(Word and element locating data)
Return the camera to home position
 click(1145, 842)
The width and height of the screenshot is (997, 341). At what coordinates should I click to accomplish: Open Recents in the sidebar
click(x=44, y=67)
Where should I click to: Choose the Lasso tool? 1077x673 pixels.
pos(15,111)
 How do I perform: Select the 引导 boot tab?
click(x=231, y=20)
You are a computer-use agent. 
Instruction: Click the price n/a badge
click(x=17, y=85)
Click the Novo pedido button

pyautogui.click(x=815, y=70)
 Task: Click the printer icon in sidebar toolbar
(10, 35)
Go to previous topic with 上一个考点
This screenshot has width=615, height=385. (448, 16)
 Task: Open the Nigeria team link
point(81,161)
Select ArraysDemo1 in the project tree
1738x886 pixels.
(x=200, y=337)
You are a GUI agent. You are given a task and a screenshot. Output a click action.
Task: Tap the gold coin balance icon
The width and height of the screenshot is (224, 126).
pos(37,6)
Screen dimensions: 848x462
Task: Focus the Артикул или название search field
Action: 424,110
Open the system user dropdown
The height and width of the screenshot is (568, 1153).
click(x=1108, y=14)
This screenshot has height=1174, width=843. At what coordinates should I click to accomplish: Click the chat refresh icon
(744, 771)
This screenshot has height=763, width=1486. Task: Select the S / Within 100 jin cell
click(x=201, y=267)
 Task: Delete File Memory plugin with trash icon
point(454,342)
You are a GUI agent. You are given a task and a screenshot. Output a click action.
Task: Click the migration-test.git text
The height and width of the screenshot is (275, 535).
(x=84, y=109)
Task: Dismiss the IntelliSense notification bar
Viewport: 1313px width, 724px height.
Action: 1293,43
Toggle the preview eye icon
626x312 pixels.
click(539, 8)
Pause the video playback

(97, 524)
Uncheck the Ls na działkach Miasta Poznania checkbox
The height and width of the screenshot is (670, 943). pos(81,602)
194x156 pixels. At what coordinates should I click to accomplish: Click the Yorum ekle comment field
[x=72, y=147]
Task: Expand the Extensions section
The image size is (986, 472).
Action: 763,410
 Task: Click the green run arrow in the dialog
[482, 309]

# Instructions for the task
Reproduce the lines above, from the first one up to and including the line with "point(454,342)".

# Worked solution
Return the camera to home position
 click(1145, 842)
The width and height of the screenshot is (997, 341). At what coordinates should I click to accomplish: Open Recents in the sidebar
click(x=44, y=67)
Where should I click to: Choose the Lasso tool? 1077x673 pixels.
pos(15,111)
 How do I perform: Select the 引导 boot tab?
click(x=231, y=20)
You are a computer-use agent. 
Instruction: Click the price n/a badge
click(x=17, y=85)
Click the Novo pedido button

pyautogui.click(x=815, y=70)
 Task: Click the printer icon in sidebar toolbar
(10, 35)
Go to previous topic with 上一个考点
This screenshot has width=615, height=385. (448, 16)
 Task: Open the Nigeria team link
point(81,161)
Select ArraysDemo1 in the project tree
1738x886 pixels.
(x=200, y=337)
You are a GUI agent. You are given a task and a screenshot. Output a click action.
Task: Tap the gold coin balance icon
The width and height of the screenshot is (224, 126).
pos(37,6)
Screen dimensions: 848x462
Task: Focus the Артикул или название search field
Action: 424,110
Open the system user dropdown
The height and width of the screenshot is (568, 1153).
click(x=1108, y=14)
This screenshot has height=1174, width=843. At what coordinates should I click to accomplish: Click the chat refresh icon
(744, 771)
This screenshot has height=763, width=1486. Task: Select the S / Within 100 jin cell
click(x=201, y=267)
 Task: Delete File Memory plugin with trash icon
point(454,342)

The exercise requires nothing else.